**What to produce**:
Copy out the entries that follow. Leave none out.

Stored data entries:

◆ ◆ ◆ ◆ ◆

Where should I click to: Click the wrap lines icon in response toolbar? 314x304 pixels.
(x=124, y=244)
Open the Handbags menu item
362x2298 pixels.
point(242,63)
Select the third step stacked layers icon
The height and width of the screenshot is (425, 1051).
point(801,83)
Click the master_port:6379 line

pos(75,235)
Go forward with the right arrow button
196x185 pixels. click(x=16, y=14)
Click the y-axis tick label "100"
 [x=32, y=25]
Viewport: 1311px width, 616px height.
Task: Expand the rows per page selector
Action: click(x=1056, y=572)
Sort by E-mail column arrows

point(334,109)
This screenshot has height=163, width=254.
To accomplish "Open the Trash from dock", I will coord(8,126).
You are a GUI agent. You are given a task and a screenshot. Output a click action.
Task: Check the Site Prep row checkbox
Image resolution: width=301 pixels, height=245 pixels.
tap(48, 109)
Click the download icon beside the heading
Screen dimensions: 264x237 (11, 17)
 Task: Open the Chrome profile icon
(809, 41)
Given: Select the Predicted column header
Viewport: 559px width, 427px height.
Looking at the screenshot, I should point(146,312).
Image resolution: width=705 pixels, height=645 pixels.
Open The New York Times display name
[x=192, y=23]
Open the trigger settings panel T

◆ ◆ ◆ ◆ ◆

**Result**:
Where should I click to: Click the wrap lines icon in response toolbar? 314x304 pixels.
(x=124, y=244)
Open the Handbags menu item
362x2298 pixels.
point(242,63)
Select the third step stacked layers icon
The height and width of the screenshot is (425, 1051).
point(801,83)
Click the master_port:6379 line

pos(75,235)
Go forward with the right arrow button
196x185 pixels. click(x=16, y=14)
Click the y-axis tick label "100"
 [x=32, y=25]
Viewport: 1311px width, 616px height.
Task: Expand the rows per page selector
Action: click(x=1056, y=572)
Sort by E-mail column arrows

point(334,109)
This screenshot has height=163, width=254.
To accomplish "Open the Trash from dock", I will coord(8,126).
You are a GUI agent. You are given a task and a screenshot. Output a click action.
Task: Check the Site Prep row checkbox
Image resolution: width=301 pixels, height=245 pixels.
tap(48, 109)
Click the download icon beside the heading
Screen dimensions: 264x237 (11, 17)
 Task: Open the Chrome profile icon
(809, 41)
Given: Select the Predicted column header
Viewport: 559px width, 427px height.
Looking at the screenshot, I should point(146,312).
Image resolution: width=705 pixels, height=645 pixels.
Open The New York Times display name
[x=192, y=23]
Open the trigger settings panel T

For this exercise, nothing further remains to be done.